Your browser is out-of-date!

Update your browser to view this website correctly. Update my browser now


Listening Evaluation

Good sound is more than just a matter of taste.

Listening Evaluation

Nov 1, 2005 12:00 PM,
By Rick Kamlet

Good sound is more than just a matter of taste.

Web-expanded Sidebar

Published Studies on Listening Tests

Harman’s Multichannel Listening Lab is designed to reduce subjectivity in listening evaluation as much as possible.

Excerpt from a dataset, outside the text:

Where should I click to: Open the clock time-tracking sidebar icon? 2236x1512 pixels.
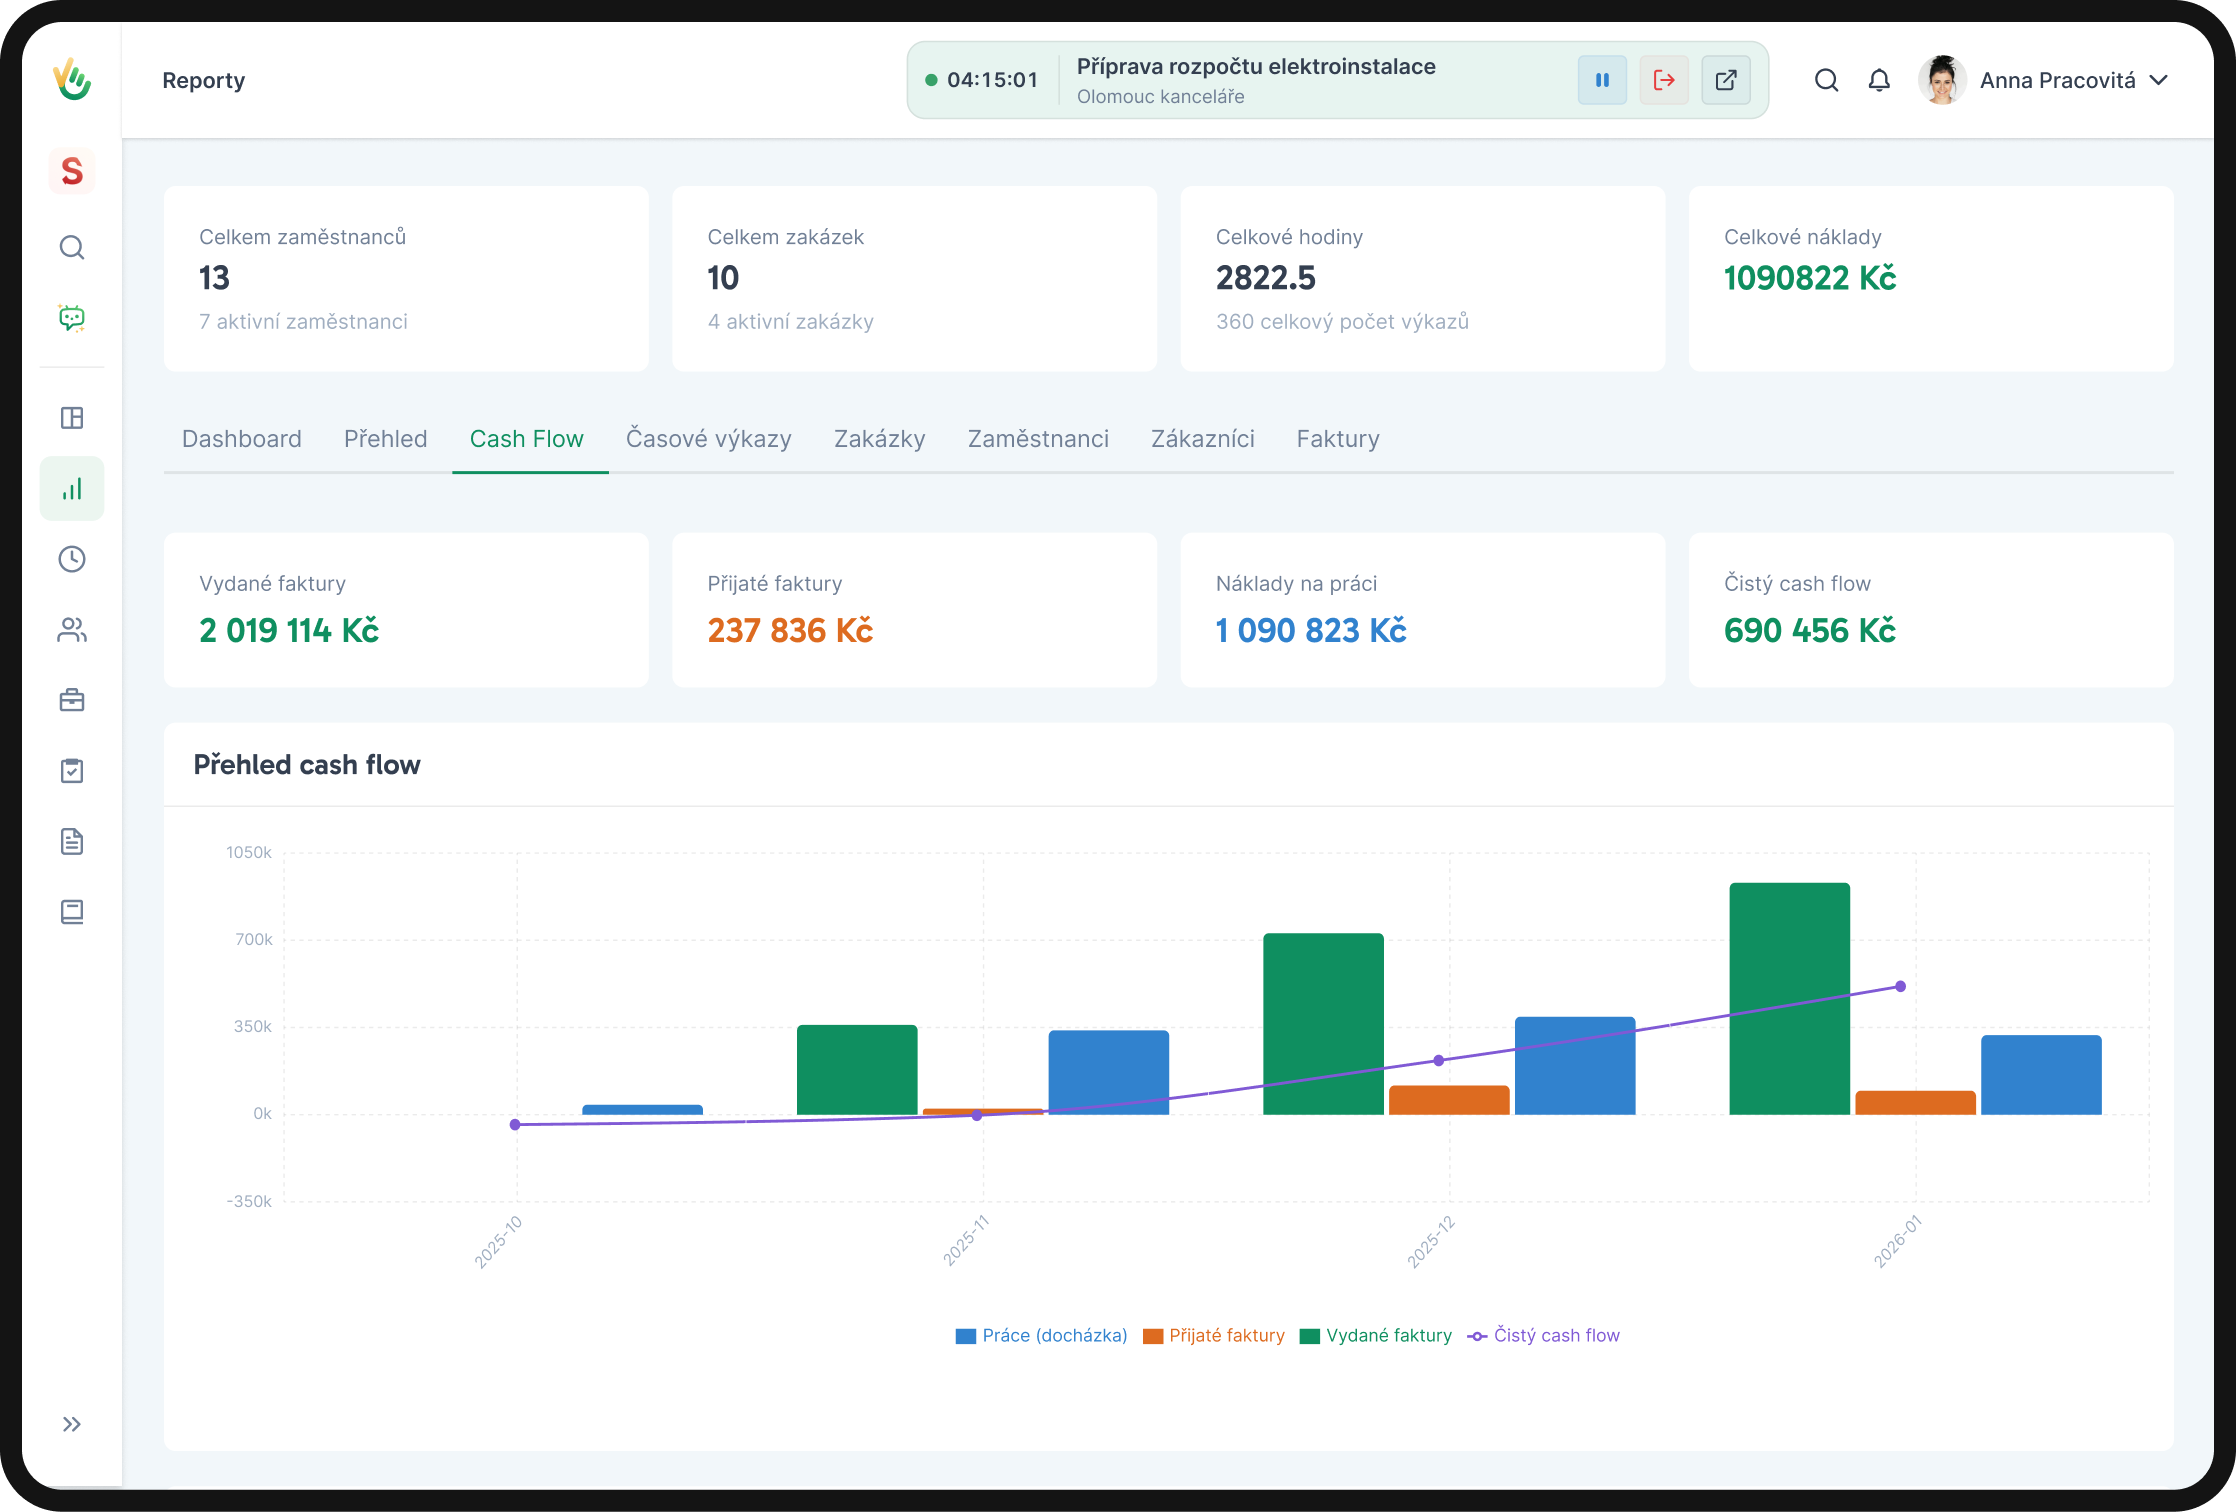tap(72, 559)
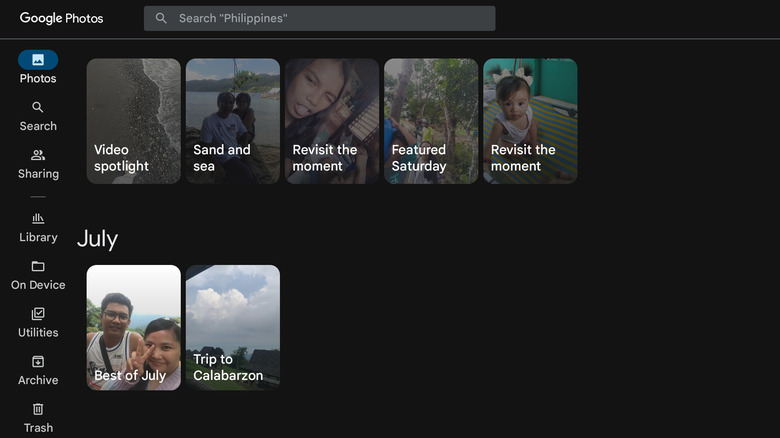
Task: Open the Best of July album
Action: [x=133, y=327]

You walk into a semi-darkened room about the size of a small living room. The selective lighting reveals six comfortable chairs. You see a scrim at the front of the room, and a flat-panel computer screen and a keyboard at the center chair. Previously, you were given a hearing test and went through a couple of hours of computer-based training to teach you to describe differences you hear between sound qualities. As you sit down, you’re asked to switch between several loudspeakers and assess which ones sound best and why. You cannot see the speakers behind the scrim, and each speaker seems to move into the same physical location behind the scrim as you select it for listening. You are asked to repeat the listening, and you suspect that the speakers may be numbered differently and in a different order.

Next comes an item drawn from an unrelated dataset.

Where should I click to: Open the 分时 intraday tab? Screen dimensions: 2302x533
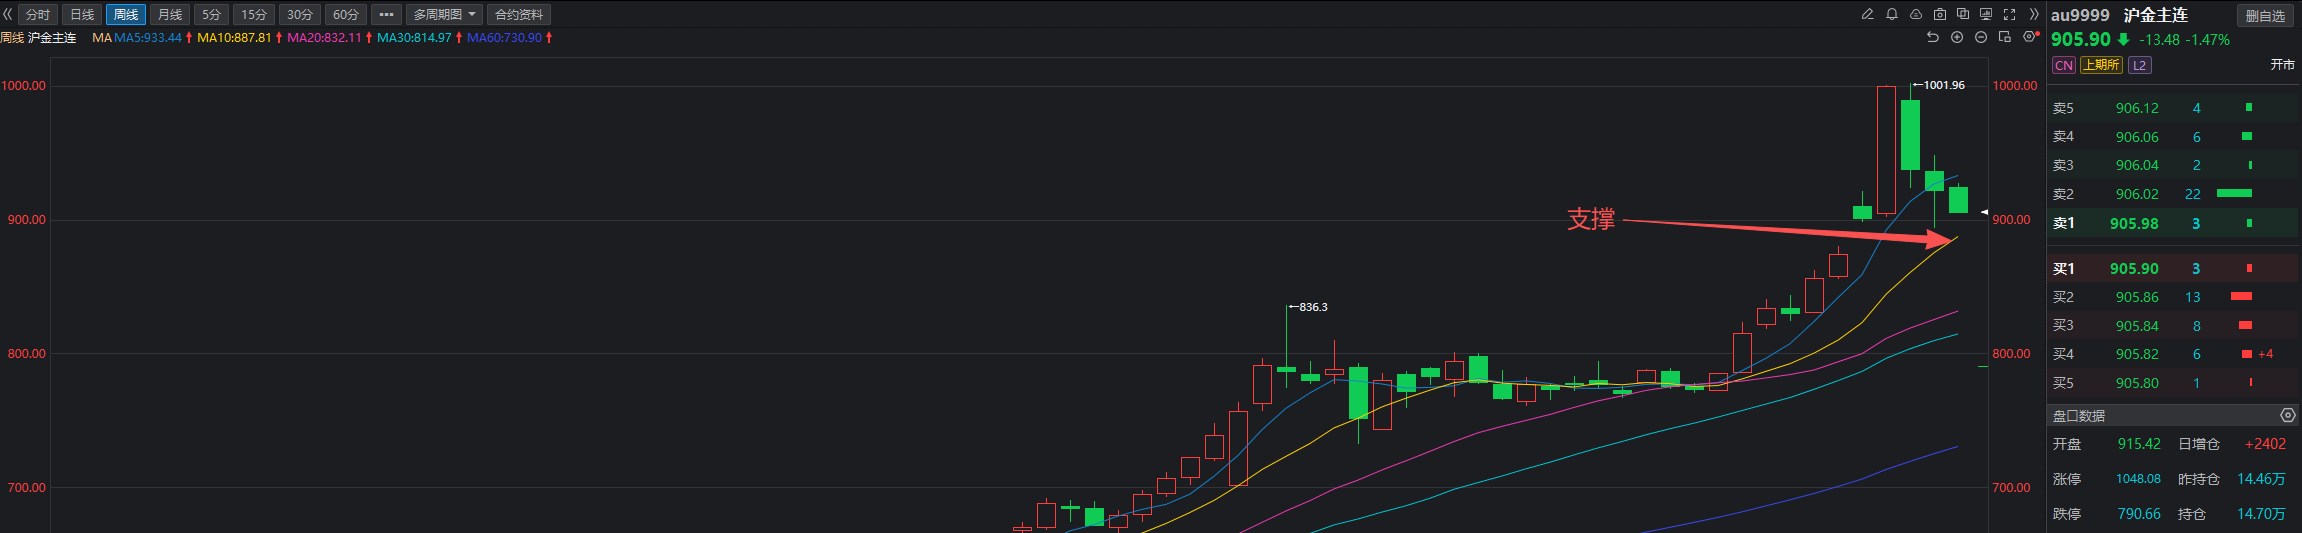pyautogui.click(x=37, y=15)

As you switch between the speakers, you realize there’s some science behind this! You’ve just experienced the Harman Listening Lab. Why is it set up the way it is? Why was your hearing tested, and why were you given the computer-based training?

All loudspeaker manufacturers strive to create products that sound great, but the qualities that make sound “good” seem at times to be as controversial as those that qualify a wine as good. Because of this, Harman International, the parent company of JBL Professional, has an entire department dedicated to studying listener evaluations. Led by Dr. Floyd Toole and Sean Olive, this group works toward defining the qualities that characterize good sound and then tying those qualities to objective, measurable factors. Through their research they have found improved methods of collecting listening data and interpreting that data in ways that relate more directly to what we hear. In the end, the goal is to more consistently develop speakers with better sound fidelity.

The listener ultimately determines how good a loudspeaker sounds. Just as beauty is in the eye of the beholder, sound quality is in the mind (or the ear-brain hearing system) of the listener. Some loudspeaker designers and manufacturers design to a set of criteria, the validity and completeness of which may or may not tell the whole story about sound fidelity. Some rely on a trusted “golden ear” listener or a set of listeners. Others hold listener evaluations with panels of listeners. But listeners can have many different and often conflicting opinions, even when listening to the same thing under the same conditions. Sometimes this is because there are too many variable factors — ones that may not have been taken into consideration. Some of the factors listeners are basing their judgments on may, in reality, have little to do with actual sound quality.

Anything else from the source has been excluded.